Los Angeles, CA (PressExposure) July 27, 2007 -- According to recent reports, one-third of the workers in America are likely to become disabled for extended periods even before they reach the age of retirement. Thus, having a disability insurance is a positive investment for when this time comes, even if we are hoping against it. Mrs. Cindy Wrenn of Knoxville, Md. realized this when she had brain aneurysm and stroke at the age of 28 years old. Upon her disability, she realized that the premiums for disability insurance she and her husband paid for have not just been a drain on their checking accounts.
It was on February, 2002 when Mrs. Wrenn signed up for a long-term policy of disability insurance. It was a supplement to a insurance policy she obtained through her licensed title agent job. Right after her stroke, these policies paid up to 70% of her salary during the next six months before she was fully well to get back to work full time.
Since the premiums have not been very outrageous, Mrs. Wrenn and her husband did it even though they thought they were very young yet to be struck with illness and are secure in their jobs.
The disability insurance actually provides a replacement of the partial income being earned by a disabled person. Consequently, these payments help out for the disabled person's family to avoid dipping into savings, selling a home or changing their lifestyle radically just because of the illness and temporary disability that struck.
There is a large possibility for working people in America to become struck with disability rather than dying prematurely. However, people with life insurances are twice as many than those with disability coverage, according to statistics of the industry.
According to reports by the Department of Housing and Urban Development, today's home foreclosures are largely attributed to illnesses of one of the members of the family.
The Social Security Administration reports that one-third of the workers who are 20 year old presently may become disabled before they reach the retirement age of 67. Since the cause of disability is primarily because of chronic disease. There is also a large possibility of being diagnosed with problems related to muscuskeletal and cardiovascular and cancer rather than becoming victims of work-related and/or non-workplace accidents. This study was brought about by the Life and Health Insurance Foundation for Education, which is a non-profit organization aiming to inform the public about their need to obtain insurance.
Craig Sampson, a lawyer based in Richmond, VA said that even if job-related expenses decreases when someone become disabled to work, other expenses may also begin to soar. Homes may need to be altered in order to accommodate a disabled member of the family. Sampson said that being disabled leaves a person to also become financially crippled quickly. Many people have testified to the unexpected financial security they have found even when disabled due to having a disability insurance.
Disability insurance have two major types, the short-term coverage and the long-term insurance. The former are often offered by employers and usually covers the first stages of disability. It may provide income to the disabled from a week up to one year or two, according to the policy.
On the other hand, long-term insurance pays off after the short-term disability coverage already expires. It helps out in replacing income for a preset period.

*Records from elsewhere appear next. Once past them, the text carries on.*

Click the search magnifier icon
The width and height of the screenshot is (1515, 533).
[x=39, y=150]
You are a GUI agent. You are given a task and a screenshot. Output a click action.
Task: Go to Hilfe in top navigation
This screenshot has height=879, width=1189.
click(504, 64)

It is sad to note that 42 percent of present full time workers do not have short or long term disability insurance, as reported by Michael Fradkin, vice president for disability product management of Metropolitan Life Insurance Company
It is but important to realize the importance of disability insurance policy and understand about the coverage for the premiums they have to pay since this kind of insurance are especially helpful for unexpected demise in work and normal body functions of a worker.